Oh, my friend, I hate this day.
I get to be bitter: I don’t have a mother anymore, and I really had a good one, so that sucks. I don’t have kids, and I don’t believe that any of my pets are my fur children because no. Just no.
I do have women in my life who are like mothers to me in many ways. I love you, darlings. And I do love a lot of mothers, so if you are one, and the day feels good to you then happy mother’s day to you! This missive is not for you, my lovies. Collect your sticky kisses and lopsided waffles and enjoy your day.
The rest of you: let’s kvetch a moment, shall we?
Did you know that Mother’s Day, the one we celebrate now, was established in 1908 by a woman celebrating her own deceased mother?
Anna Jarvis told a reporter she was sorry she’d ever started Mother’s Day.
Celebrating her mother’s work, Anna Jarvis pushed hard for a day of recognition. She quit her job at Fidelity Mutual in Philadelphia in 1912, where she’d been the first female editor, in order to work full time on her mission. She worked tirelessly, sending thousands of letters. Finally, in 1914, President Wilson declared it a national holiday.
Anna Jarvis selected carnations to be the flower of Mother’s Day, saying, “The carnation does not drop its petals, but hugs them to its heart as it dies, and so, too, mothers hug their children to their hearts, their mother love never dying. When I selected this flower, I was remembering my mother’s bed of white pinks.”
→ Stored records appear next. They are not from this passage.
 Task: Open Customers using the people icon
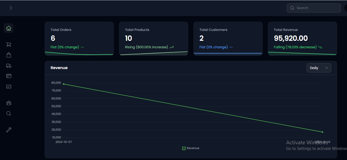pyautogui.click(x=9, y=103)
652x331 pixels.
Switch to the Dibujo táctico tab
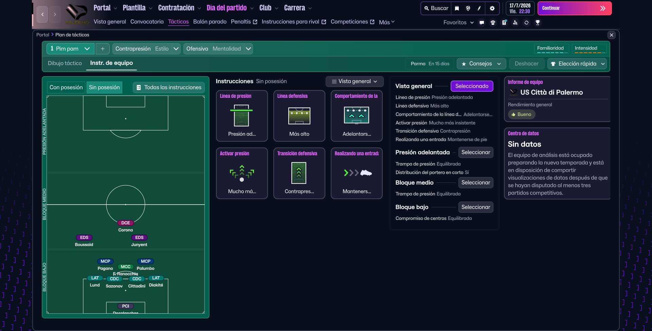65,63
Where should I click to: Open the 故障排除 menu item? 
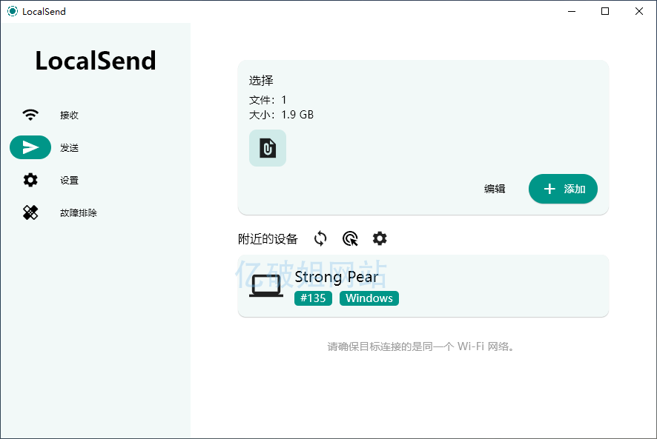tap(79, 212)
Then things skidded off the rails.
The flower, card, and candy companies grabbed the idea and ran. To sell more flowers, they promoted red carnations to honor mothers still alive, white ones to honor dead ones. The price of carnations went up thirty-fold in the first six years of the holiday.
Anna said clearly, “As the founder of Mother’s Day, I demand that it cease … Mother’s Day was not intended to be a source of commercial profit.”
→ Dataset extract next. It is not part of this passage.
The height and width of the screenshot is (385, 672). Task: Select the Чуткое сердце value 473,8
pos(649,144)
Reportedly, she brought at least 33 lawsuits against entities profiteering on Mother’s Day, even threatening to sue Eleanor Roosevelt who sponsored a fund for needy children and mothers, saying Roosevelt’s fund trespassed against Jarvis’s idea of honoring motherhood.
Did it work?
Well, in 2014, it was reported that Americans spent twenty billion dollars on Mother’s Day gifts.
I like flowers, myself. I like sending them. Cards are easy, and cards can transmit difficult feelings. But as Joel Oliphint says in this great article about Anna Jarvis, “Those sappy cards seem harmless, even helpful. But the trickle-down effect of their trite sayings and inflated prices is sneakier than one might imagine. Perhaps Jarvis knew this. It was a losing battle, but maybe she could see the future more clearly than her contemporaries. Maybe she could see that the Hallmarkification of Mother’s Day would actually make it harder, not easier, to communicate a true, deep, and loving appreciation of mothers.”
I guess that’s what this post is about. It’s hard to be honest about this day. How can I be bitter and angry, when over on Facebook so many of my friends are delighting in being a mother, something which is incredibly worthy of delight? How can I be angry at a day honoring women?
But I miss my mom. I’m jealous of people who still have theirs, even people who have trying or impossible relationships with them. I’m heartbroken for one of my best friends in the world who lost her only child twelve days ago. I’m pissed off that she’d already lost a good mom, and now this Hallmark holiday will always serve to stab her right in the heart, twisting the knife, year after year.
Sisters, friends and I have an unofficial uncelebration most years of gathering to raise a glass to our moms. Dead Mother’s Day, we’ve aggrievedly dubbed it, and the bartender at The Alley expects us to be in. We’re not holding it this year—2016 is already too sad to make it sadder. But the next time we do? We’ll raise a glass to Anna Jarvis, a stubborn, childless woman who fought bitterly until the day she died penniless in a sanitarium to honor the memory of her beloved mother and to get others to honor their own in a non-commodified way.
I guess this is my way of honoring my own. Definitely non-commodified — I’m pretty sure I’ll actually lose some readers with this rant.
So let me change the tone here at the end.
Dead Mother’s Day Celebration:
In a spirit of nothing but love, I want to tell you three things about my mother that I adored with all my heart. Then you share some with me about yours, okay?
1. I loved the fact that my little mama unconsciously whistled harmonies to songs in fourths. Not thirds, not fifths. Strangely, fourths. I spent half my life thinking she was tone-deaf before I figured this out.
2. I loved the way she got pink and giggly on two glasses of wine.
3. I loved her battered, callused, dirty, and always barefoot feet. My feet are turning into hers, and sometimes I marvel at their ugliness at the same time I’m impressed with their sheer stubborn sturdiness.
Tell me three things about your dead mother that you loved? (If your mother’s not dead, for the love of god, don’t tell us. Tell her.)